Exactly the lines from the beginning of the material to the line with "Task: Open Quick comments settings" are to be repeated, both ends included.

*** Material provided ***

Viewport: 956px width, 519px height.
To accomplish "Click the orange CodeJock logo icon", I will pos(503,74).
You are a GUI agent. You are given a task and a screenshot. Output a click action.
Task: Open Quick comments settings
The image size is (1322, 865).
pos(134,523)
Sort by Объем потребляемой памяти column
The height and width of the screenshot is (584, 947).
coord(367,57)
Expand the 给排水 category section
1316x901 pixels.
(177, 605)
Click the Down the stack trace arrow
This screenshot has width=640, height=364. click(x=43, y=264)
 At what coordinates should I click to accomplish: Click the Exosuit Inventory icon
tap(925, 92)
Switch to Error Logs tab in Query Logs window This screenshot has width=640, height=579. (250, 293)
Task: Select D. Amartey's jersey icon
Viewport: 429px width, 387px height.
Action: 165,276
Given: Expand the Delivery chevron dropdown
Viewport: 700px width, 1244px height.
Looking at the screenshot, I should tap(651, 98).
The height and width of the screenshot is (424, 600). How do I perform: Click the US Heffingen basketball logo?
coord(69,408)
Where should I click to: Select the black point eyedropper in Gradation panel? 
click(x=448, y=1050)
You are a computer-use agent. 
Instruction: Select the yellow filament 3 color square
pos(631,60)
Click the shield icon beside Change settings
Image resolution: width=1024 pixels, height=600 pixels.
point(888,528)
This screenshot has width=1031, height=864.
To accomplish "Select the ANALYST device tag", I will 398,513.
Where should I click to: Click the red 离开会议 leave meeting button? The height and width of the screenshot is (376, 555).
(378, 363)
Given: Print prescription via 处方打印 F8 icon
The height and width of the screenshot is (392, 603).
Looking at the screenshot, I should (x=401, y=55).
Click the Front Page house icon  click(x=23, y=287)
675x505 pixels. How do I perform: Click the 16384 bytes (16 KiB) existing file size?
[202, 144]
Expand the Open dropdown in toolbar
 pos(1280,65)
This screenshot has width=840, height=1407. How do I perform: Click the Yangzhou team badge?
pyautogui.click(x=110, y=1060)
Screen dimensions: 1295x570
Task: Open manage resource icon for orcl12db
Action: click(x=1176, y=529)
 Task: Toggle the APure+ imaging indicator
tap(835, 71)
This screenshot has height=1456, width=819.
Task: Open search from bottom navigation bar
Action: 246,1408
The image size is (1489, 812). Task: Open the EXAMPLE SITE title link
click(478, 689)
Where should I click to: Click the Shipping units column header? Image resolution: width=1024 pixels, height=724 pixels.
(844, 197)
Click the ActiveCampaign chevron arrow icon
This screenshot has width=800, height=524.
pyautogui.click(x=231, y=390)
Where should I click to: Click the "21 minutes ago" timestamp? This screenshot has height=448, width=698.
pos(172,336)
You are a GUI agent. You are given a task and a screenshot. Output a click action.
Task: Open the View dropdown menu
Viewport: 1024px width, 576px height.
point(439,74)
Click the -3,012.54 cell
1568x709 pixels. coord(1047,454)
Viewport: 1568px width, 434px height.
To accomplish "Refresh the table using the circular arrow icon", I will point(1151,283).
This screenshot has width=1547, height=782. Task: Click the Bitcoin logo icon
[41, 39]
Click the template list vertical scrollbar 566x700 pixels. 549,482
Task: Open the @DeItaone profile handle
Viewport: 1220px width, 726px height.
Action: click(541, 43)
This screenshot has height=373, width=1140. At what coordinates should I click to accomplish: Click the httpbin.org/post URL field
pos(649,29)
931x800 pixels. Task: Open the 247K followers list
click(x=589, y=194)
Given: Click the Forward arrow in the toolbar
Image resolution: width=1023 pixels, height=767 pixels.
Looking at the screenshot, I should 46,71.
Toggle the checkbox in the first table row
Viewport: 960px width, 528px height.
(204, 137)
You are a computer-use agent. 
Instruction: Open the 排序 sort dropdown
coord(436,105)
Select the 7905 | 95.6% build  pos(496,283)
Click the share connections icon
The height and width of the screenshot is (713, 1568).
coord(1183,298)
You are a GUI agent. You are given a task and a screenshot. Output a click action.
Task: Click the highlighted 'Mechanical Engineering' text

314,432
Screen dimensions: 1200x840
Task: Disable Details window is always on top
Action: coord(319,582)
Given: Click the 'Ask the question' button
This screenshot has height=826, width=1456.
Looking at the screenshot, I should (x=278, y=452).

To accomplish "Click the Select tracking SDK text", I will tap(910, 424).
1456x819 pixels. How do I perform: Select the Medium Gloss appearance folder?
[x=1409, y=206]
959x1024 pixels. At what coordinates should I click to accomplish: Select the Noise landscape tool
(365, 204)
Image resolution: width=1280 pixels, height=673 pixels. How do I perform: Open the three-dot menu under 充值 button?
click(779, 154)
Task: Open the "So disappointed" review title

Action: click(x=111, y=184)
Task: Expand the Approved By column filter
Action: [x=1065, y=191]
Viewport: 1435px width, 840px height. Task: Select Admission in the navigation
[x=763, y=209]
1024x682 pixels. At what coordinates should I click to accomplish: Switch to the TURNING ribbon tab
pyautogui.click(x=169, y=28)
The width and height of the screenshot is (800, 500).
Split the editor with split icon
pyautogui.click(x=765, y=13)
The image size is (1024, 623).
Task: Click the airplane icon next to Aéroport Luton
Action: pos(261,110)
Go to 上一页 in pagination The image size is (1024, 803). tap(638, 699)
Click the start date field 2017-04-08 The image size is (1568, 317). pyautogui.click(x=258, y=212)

*** End of Material provided ***

Finished task |
Viewport: 956px width, 519px height.
To accomplish "Click the orange CodeJock logo icon", I will pos(503,74).
You are a GUI agent. You are given a task and a screenshot. Output a click action.
Task: Open Quick comments settings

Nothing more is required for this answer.